Finding a dermatologist. If you do not have an established dermatologist, the AAD’s “Find a Dermatologist” tool (aad.org) is a reliable starting point. NCI-designated cancer centers often have specialized pigmented lesion clinics for patients with elevated risk.

Total Body Photography and Mole Mapping

Total body photography is a baseline documentation technique in which standardized photographs of the entire body surface are taken and stored. At follow-up appointments, current photographs can be compared against the baseline to detect new lesions or changes in existing ones that might not be apparent from memory alone.

Mole mapping using total body photography has been shown to help detect melanomas that would otherwise be missed at clinical examination, particularly in patients with many moles. Changes visible in photographs can trigger biopsy of lesions that would not otherwise have been prioritized.

The limitation is access: total body photography services are more available at academic medical centers and specialized pigmented lesion clinics than in general dermatology practices. They are not always covered by insurance. If you have a high mole count, a history of melanoma, or familial melanoma risk, ask your dermatologist whether total body photography is available and appropriate for you.
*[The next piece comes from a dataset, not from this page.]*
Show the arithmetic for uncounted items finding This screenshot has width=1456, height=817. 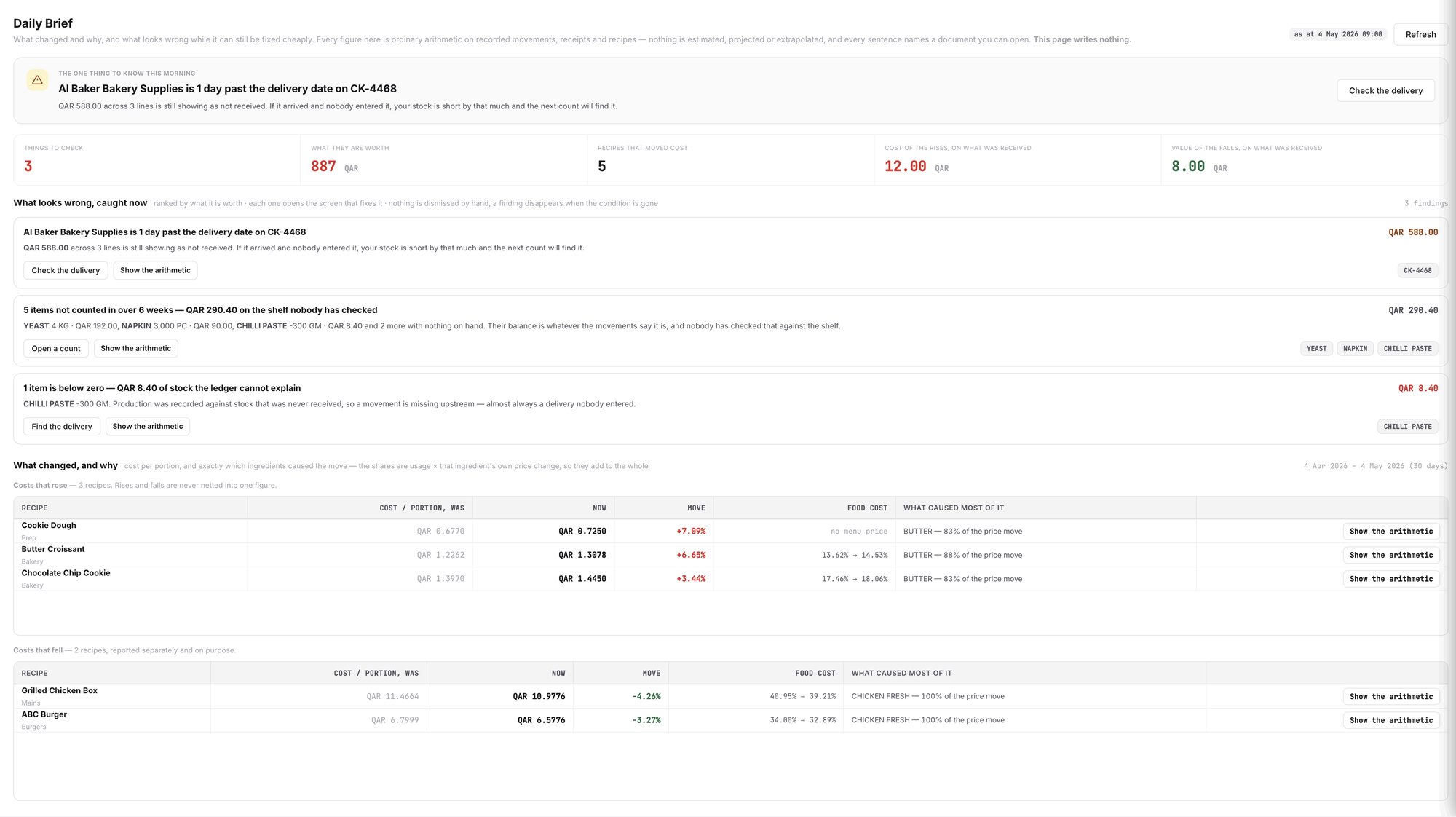(x=136, y=348)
After a Melanoma Diagnosis: Surveillance Schedule

After treatment for melanoma, lifelong monitoring is essential. Melanoma can recur, both locally and at distant sites, sometimes years after the initial diagnosis. Structured surveillance allows early detection of recurrence, when treatment is most likely to be effective.

General surveillance schedule (varies by stage):

  • Stage I–II: Dermatology visits every 6–12 months for the first 5 years, then annually. Monthly self-exams throughout.

  • Stage III: Visits every 3–6 months for the first 2–3 years, then every 6 months through year 5, then annually. Imaging (CT or PET/CT) may be part of the protocol.

  • Stage IV (after treatment): Every 3 months initially, with imaging at each visit or as clinically indicated. Schedule adjusted based on treatment response.

What surveillance involves. Each visit typically includes a thorough skin exam, lymph node palpation, and review of any new symptoms. Imaging (CT, PET/CT, MRI) is used more consistently in higher-stage surveillance protocols. Blood tests including LDH may be monitored.

Watch for. New or changing skin spots anywhere on the body, swollen or firm lymph nodes in the neck, armpit, or groin, persistent headaches or neurological symptoms, unexplained fatigue or weight loss, or any new symptoms that feel different from your baseline. Report any of these to your oncologist promptly rather than waiting for the next scheduled appointment.

Recurrence can happen years later. Melanoma has been known to recur 5, 10, or even 20 years after initial diagnosis. This is one reason why lifelong surveillance, rather than a fixed endpoint, is the standard. Regular monitoring is not a sign of pessimism; it is simply good practice.

For guidance on what to look for between exams, see melanoma symptoms and what does melanoma look like. For information on the diagnosis process if something is found, see melanoma diagnosis. If you have risk factors and want to understand what causes melanoma, see melanoma causes.

If you’ve been diagnosed with melanoma, clinical trials may offer access to newer treatments. Search current options through North’s trial finder.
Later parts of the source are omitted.